With [cargo add](https://github.com/killercup/cargo-edit#Installation) installed :

For surf:

```sh
cargo add okta-jwt-verifier --features cache-surf
```

For reqwest:

```sh
cargo add okta-jwt-verifier --no-default-features --features client-reqwest,cache-reqwest
```

### Tide Middleware

This example implements the basic usage example as tide middleware.

  ```sh
  ISSUER="https://your.domain/oauth2/default" cargo run --example tide_middleware_basic
  ```

## Features

The following features are available. By default `client-surf` is enabled.

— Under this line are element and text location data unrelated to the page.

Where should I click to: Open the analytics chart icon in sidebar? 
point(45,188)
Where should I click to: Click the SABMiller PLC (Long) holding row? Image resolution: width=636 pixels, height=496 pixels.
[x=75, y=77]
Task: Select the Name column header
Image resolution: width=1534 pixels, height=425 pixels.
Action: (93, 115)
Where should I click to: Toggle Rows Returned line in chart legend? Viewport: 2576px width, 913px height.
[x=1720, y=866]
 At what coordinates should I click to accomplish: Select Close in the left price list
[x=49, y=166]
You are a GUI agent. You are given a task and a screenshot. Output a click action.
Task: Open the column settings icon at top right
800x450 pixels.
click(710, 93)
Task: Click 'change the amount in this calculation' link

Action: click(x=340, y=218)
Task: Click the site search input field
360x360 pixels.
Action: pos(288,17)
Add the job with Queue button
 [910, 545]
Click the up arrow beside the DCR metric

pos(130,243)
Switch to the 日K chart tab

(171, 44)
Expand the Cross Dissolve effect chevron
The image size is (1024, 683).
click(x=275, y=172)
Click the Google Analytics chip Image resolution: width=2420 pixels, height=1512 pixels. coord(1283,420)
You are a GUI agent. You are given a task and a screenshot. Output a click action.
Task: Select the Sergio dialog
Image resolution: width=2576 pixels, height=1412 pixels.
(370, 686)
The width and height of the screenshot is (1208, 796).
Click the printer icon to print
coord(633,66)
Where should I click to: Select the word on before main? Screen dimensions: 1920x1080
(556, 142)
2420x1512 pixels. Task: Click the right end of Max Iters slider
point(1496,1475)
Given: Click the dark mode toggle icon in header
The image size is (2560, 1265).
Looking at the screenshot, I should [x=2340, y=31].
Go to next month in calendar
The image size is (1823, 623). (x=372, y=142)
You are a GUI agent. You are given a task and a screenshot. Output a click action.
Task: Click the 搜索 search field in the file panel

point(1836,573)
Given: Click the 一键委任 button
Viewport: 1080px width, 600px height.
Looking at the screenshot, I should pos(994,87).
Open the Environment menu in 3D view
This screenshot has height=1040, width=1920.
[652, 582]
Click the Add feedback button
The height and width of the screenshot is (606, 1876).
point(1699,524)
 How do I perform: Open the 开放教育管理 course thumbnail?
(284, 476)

- `client-surf` feature that enables the `surf` client for remote requests. This is enabled by default.
- `cache-surf` feature that enables cache on disk to store keys when using the `surf` client (respects cache-control). This is disabled by default.
- `client-reqwest` feature that enables the `reqwest` client for remote requests. This is disabled by default.
- `cache-reqwest` feature that enables cache on disk to store keys when using the `reqwest` client (respects cache-control). This is disabled by default.

## Documentation

- [API Docs](https://docs.rs/okta-jwt-verifier)

## License

Licensed under either of

- Apache License, Version 2.0
   ([LICENSE-APACHE](LICENSE-APACHE) or <http://www.apache.org/licenses/LICENSE-2.0>)
- MIT license
   ([LICENSE-MIT](LICENSE-MIT) or <http://opensource.org/licenses/MIT>)

at your option.

## Contribution

Unless you explicitly state otherwise, any contribution intentionally submitted
for inclusion in the work by you, as defined in the Apache-2.0 license, shall be
dual licensed as above, without any additional terms or conditions.